The easiest solution is often to use two different browsers, such as IE for the VPN and FireFox for the rest. Just set one to go through the firewall of the VPN server and the other to access the internet directly.

By: purephase

purephase — Sat, 27 May 2006 09:47:41 -0800

I installed VirtualPC and use one of it's sessions for VPN access and the parent workstation for everything else.

By: Sharcho

Sharcho — Sat, 27 May 2006 10:18:43 -0800

datacenter refugee, I just wrote down the appropriate route commands (but I need to do it everytime I connect), and now it works. No extra hardware required.

By: Sharcho

Sharcho — Sat, 27 May 2006 10:29:32 -0800

I wrote a batch file to automate this:



rasdial /disconnect

rasdial /disconnect

rasdial /disconnect

rasdial "My VPN Connection" "MYDOMAIN\myusername" *

route add 192.168.1.0 mask 255.255.255.0 10.10.222.33 metric 1

route add 192.168.2.0 mask 255.255.255.0 10.10.222.33 metric 1

route add 192.168.3.0 mask 255.255.255.0 10.10.222.33 metric 1

route add 222.111.55.111 mask 255.255.255.255 10.10.222.33 metric 1

By: Coax

Coax — Sat, 27 May 2006 10:58:16 -0800

Aren't there security considerations against split-tunneling? It's a routing policy decision usually made at the corporate edge to prevent horrible outcomes from spoofed sites.

By: Sharcho

Sharcho — Sat, 27 May 2006 11:56:31 -0800

Coax, I'll keep in mind the security considerations, but it's a necessary evil, otherwise I can't get anything done. I would have to disconnect from the VPN every time I browse a web page or check my E-mail since the current VPN policy doesn't allow Internet access. Even if it did it would be dog slow.

By: iamabot

iamabot — Sat, 27 May 2006 13:54:02 -0800

Well, depending on the vpn client and type there is very little you can do if there isn't a split tunnel policy defined. For example cisco VPN client software installed a shim between your TCP stack and the application layer that prevents any traffic from traversing, or not in this case unless explicitly defined by policy.

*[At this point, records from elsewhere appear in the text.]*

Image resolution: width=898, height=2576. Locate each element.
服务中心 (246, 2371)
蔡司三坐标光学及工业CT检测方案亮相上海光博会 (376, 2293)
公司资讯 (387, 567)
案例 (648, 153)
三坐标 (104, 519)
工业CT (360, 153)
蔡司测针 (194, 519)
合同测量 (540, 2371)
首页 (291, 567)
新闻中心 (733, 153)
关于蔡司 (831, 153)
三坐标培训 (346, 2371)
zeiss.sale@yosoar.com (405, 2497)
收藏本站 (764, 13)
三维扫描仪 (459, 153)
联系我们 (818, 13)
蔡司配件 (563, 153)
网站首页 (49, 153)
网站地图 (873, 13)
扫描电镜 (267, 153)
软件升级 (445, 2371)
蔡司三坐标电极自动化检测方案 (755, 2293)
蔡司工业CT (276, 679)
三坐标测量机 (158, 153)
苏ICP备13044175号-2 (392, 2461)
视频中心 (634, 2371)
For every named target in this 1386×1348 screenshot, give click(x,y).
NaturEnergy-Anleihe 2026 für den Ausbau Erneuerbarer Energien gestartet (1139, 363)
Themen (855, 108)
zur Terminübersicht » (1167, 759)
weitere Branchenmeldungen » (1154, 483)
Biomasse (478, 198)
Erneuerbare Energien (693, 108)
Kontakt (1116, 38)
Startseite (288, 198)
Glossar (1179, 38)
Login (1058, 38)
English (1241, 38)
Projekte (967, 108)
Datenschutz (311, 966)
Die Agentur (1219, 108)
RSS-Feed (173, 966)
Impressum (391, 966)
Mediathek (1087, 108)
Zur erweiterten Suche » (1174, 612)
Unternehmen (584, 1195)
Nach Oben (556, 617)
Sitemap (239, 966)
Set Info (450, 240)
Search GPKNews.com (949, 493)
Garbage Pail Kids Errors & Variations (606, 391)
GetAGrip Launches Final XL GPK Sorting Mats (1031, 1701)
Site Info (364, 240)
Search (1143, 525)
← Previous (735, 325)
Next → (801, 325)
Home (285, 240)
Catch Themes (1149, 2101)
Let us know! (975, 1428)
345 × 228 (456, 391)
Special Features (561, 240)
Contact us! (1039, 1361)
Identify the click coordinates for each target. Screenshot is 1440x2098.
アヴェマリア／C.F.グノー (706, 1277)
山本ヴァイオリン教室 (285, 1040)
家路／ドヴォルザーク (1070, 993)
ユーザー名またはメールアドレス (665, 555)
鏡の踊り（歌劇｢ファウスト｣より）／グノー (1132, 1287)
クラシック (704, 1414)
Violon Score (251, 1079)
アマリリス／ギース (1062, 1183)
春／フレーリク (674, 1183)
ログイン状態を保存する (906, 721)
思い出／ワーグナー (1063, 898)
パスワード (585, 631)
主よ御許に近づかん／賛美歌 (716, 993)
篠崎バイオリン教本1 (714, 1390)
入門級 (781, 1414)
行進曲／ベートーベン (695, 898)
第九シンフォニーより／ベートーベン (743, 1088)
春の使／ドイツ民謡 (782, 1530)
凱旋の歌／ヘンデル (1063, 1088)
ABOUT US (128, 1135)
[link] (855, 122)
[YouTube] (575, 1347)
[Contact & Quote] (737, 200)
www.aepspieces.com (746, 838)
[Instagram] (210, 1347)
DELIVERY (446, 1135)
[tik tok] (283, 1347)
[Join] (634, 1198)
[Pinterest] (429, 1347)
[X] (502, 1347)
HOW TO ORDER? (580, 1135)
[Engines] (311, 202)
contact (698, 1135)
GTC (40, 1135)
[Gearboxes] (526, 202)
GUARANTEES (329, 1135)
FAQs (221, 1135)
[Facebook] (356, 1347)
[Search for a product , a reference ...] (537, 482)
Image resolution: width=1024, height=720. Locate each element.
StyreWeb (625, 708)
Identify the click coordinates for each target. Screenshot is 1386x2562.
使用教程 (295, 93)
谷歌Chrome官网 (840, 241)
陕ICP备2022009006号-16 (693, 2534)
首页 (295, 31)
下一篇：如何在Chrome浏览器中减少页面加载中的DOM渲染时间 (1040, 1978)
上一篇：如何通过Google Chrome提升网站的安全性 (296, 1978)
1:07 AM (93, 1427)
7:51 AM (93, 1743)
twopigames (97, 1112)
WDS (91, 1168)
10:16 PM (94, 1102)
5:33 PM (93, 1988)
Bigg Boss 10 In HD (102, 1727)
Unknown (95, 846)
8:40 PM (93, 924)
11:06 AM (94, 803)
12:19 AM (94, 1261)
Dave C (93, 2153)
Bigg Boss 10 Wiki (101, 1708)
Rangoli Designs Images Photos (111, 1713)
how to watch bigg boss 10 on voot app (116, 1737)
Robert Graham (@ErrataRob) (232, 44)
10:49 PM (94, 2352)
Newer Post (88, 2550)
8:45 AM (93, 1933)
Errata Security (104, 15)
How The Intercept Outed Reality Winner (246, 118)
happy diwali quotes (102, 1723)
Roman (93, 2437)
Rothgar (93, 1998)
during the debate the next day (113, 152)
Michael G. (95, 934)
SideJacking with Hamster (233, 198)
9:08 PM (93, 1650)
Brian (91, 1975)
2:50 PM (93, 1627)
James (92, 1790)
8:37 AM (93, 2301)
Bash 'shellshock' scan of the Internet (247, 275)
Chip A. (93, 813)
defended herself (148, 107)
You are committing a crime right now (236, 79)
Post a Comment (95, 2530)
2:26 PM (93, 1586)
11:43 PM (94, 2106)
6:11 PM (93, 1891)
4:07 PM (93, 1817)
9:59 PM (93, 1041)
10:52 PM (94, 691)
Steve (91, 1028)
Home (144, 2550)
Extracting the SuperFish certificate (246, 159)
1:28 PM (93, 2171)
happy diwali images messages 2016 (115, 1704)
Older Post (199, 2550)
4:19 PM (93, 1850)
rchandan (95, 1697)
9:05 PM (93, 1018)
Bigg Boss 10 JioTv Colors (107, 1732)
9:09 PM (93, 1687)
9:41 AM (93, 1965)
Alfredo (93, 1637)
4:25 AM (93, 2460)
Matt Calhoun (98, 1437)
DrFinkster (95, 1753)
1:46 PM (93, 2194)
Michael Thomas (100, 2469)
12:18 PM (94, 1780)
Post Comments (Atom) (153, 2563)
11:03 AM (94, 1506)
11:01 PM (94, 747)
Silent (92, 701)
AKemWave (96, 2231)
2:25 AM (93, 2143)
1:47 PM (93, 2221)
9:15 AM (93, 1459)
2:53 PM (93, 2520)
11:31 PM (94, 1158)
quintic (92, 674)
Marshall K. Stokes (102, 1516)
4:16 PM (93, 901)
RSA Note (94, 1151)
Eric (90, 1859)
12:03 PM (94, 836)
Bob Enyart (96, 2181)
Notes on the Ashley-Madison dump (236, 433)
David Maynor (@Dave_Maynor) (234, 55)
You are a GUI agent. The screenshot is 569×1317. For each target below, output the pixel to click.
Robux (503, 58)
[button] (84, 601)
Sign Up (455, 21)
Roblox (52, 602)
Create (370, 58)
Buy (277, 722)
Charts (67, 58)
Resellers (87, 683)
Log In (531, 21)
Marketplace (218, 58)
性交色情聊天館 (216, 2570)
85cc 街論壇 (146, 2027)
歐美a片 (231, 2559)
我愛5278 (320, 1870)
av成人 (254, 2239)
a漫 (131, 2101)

If you're using the built in pptp client in XP you can script some route changes in a batch file and run them when/after you connect to tweak the local routing table to your needs.

What you are describing is generally why I don't allow PPTP and require folks to use a VPN client to connect to networks that I manage.

Split-tunneling does have security considerations and if you are going to define a policy for it you should make sure that your client dmz is restricted appropriatelly.